Por João Paulo Lima Barreto (Tukano)
Publicado originalmente em 05/06/2023
#MarcoTemporalNão | O racismo como ideologia de uma camada da sociedade é implementada por meio de suas instituições educacionais, e sobretudo na produção de narrativas perversas, que impõem seu modelo de sociedade, de pensamento, de política, de economia como universal e ideal em relação aos outros modelos de sociedades, de pensamentos e conhecimentos.
A invenção do tal Marco Temporal, que querem transformar em Lei, é a manifestação mais explicita do racismo institucional. A Câmara dos Deputados declara explicitamente que o Brasil é racista, um país incapaz de promover o diálogo em suas diferenças, e que escolhe assumir conscientemente o racismo e a discriminação aos povos indígenas com a narrativa do marco temporal para justificar a concepção de que a terra, a floresta e a água são recursos para gerar riquezas.

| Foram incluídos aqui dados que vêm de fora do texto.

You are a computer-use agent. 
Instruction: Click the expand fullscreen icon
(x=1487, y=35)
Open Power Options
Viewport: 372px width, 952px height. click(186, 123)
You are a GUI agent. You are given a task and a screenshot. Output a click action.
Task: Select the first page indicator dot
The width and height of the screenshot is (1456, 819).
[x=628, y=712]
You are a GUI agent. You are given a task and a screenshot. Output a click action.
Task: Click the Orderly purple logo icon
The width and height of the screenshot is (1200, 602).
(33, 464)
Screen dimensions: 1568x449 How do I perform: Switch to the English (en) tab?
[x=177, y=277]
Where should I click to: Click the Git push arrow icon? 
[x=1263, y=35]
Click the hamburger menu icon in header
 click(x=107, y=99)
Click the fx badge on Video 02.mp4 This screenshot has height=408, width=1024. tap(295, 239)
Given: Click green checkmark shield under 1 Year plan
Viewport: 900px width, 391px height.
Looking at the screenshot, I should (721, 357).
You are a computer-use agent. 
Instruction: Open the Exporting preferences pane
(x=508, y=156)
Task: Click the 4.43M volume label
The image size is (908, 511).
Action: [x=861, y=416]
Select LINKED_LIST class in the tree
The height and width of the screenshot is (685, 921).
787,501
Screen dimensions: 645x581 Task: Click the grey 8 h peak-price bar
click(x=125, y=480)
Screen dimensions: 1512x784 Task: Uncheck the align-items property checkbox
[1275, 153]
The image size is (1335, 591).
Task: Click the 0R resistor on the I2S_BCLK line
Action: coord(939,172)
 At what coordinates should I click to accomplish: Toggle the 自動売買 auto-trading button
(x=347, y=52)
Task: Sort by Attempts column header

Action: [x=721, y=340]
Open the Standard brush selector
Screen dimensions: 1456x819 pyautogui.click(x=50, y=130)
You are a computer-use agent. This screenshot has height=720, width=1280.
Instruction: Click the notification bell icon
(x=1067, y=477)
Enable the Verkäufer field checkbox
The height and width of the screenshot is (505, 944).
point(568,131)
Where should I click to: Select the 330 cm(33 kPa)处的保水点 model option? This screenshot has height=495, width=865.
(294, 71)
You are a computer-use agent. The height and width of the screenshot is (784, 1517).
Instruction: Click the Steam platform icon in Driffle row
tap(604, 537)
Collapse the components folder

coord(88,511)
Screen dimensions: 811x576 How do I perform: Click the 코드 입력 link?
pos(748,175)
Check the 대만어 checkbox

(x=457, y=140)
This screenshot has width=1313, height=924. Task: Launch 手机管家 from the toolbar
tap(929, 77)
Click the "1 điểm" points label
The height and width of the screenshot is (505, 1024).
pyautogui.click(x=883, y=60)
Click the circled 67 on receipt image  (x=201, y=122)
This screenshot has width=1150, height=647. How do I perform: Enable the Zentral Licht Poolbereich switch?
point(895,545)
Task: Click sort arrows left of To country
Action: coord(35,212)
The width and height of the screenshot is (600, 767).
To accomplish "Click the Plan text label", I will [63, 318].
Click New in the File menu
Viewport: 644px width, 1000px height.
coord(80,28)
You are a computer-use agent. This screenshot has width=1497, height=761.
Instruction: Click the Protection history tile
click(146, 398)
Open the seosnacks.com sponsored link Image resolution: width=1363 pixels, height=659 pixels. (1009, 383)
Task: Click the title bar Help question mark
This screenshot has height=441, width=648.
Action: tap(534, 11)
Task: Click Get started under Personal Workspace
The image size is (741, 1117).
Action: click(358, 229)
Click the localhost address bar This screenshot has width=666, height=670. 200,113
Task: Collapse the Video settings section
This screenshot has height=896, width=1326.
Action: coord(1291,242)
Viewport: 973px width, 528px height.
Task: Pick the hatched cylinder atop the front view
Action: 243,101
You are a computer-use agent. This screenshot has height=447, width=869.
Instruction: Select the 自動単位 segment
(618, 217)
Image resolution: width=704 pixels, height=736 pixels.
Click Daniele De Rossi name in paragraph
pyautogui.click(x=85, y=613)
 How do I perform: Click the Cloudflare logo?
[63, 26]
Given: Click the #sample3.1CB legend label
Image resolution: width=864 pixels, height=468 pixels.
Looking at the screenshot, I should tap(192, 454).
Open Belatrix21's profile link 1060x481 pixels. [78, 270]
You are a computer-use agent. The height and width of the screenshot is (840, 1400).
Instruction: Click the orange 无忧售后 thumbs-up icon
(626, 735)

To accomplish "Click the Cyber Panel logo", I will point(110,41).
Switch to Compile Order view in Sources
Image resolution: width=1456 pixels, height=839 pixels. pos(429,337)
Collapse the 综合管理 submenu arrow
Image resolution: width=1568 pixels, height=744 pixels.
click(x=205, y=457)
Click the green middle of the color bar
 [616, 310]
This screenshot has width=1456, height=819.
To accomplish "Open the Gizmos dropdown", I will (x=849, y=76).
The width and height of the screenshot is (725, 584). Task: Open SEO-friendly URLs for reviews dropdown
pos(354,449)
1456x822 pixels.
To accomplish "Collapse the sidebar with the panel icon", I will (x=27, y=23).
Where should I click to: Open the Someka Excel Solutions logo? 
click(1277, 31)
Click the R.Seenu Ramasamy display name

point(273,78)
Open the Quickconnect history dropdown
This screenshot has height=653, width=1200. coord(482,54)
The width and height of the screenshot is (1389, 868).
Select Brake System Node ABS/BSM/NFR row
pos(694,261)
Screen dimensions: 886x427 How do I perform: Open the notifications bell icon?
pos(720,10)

Diferentemente destes, os povos indígenas consideram a terra, a floresta, a água, e os humanos que nela habitam, como territórios, que o domínio aquático e a terra/floresta são espaços e residências onde habitam outros humanos. Estes são “humanos” (não são “espíritos”), com os quais nós também interagimos, nos comunicamos e aprendemos. Dessa maneira, o território para nós é considerado um lugar de todos, um espaço de convivência regida por regras de respeito, de interação e comunicação para a manutenção do equilíbrio social, político e econômico como um todo.
Os povos indígenas, cuja presença na América tropical data de mais de 12 mil anos, foram responsáveis pelo desenvolvimento de saberes sofisticados no que diz respeito sobretudo ao manejo da floresta, da terra e das águas, que agora são colocados em questão por um parlamento mesquinho sob o que ele próprio define como Marco Temporal de ocupação anciã do Brasil – um véu que tenta esconder uma moral racista sob o verniz civilizatório de alguns pequenos homens públicos deste país. Que vergonha!
João Paulo Lima Barreto (Tukano). Pesquisador do NEAI/UFAM
*Este post não representa necessariamente a posição da ANPOCS.